Chevron Corp. v. Hugo Gerardo Camacho Naranjo, et al., No. 11-1150-cv(L), is the Second Circuit’s decision explaining its ruling ealier in 2011 to reverse the District Court’s grant of a preliminary injunction precluding any enforcement activities of an $18 billion judgment against Chevron by native Ecuadorians for environmental liability entered by a court (and now affirmed) in Ecuador. 

We have posted on this case several times (e.g., here and here, in the latter case reporting on the Second Circuit’s reversal elaborated on by the Panel).  At this point in the appeal — when the Court is explaining its earlier ruling — the Court of Appeals articulated the issue as to whether Chevron could affirmatively use the Uniform Foreign Country Money-Judgments Recognition Act as enacted in New York.  The Court of Appeals ruled that Chevron could not use the Act in a preemptive, anticipatory manner even if the judgment it was trying to avoid was allegedly fraudulently obtained (on which the Court of Appeals expressed no opinion).

The international practice aspects of the case, and of the current decision, are many.

First, the Court of Appeals was unwilling to weigh in on the fraud and misconduct allegations that are central to Chevron’s claims, instead holding that the Act “nowhere authorizes a court to declare a foreign judgment unenforceable on the preemptive suit of a putative judgment-debtor”.

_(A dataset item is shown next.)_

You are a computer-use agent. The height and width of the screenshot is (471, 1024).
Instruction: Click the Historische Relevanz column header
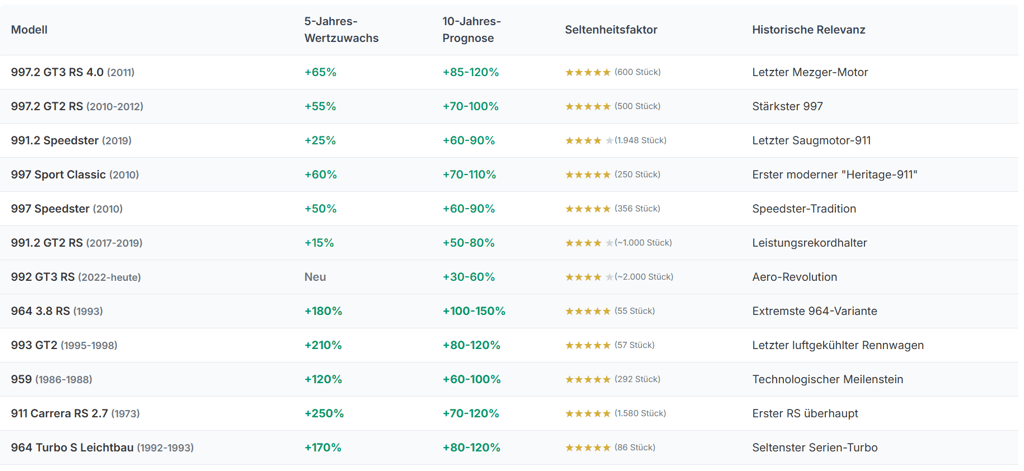809,30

Second, the Court of Appeals found that “[c]onsiderations of international comity provide additional reasons to conclude that the Recognition Act cannot support the broad injunctive remedy granted by the district court”.   In passing the uniform statute and making it a part of New York law, “New York undertook to act as a responsible participant in an international system of justice — not to set up its courts as a transnational arbiter to dictate to the entire world which judgments are entitled to respect and which countries’ courts are to be treated as international pariahs”.   Indeed, the Court of Appeals explained that “when a court in one country attempts to preclude the courts of every other country from ever considering the effect of that foreign judgment, the comity concerns become much graver”.  Making the point that concerned us when we considered the District Court’s injunction, the Court of Appeals stated that, in entering such a broad injunction, “the court risks disrespecting the legal system not only of the country in which the judgment was issued, but also those of other countries, who are inherently assumed insufficiently trustworthy to recognize what is asserted to be the extreme incapacity of the legal system from which the judgment emanates”. 

Third, the Court of Appeals analyzed whether the current suit was or should be treated under the conditions and constrains of the seminal decision by the Second Circuit in China Trade & Dev. Corp. v. M.V. Choong Young, 837 F.2d 33 (2d Cir. 1987), which we discuss at length in the discussion of the ordering or sequencing of international litigation our e-book, International Practice: Topics and TrendsUltimately the Court of Appeals found that the balancing required by China Trade “has limited relevance here”

After rejecting as well jurisdiction and a cause of action under the Declaratory Judgment Act, the Second Circuit remanded the case with a direction that the declaratory judgment claim be dismissed in it entirety.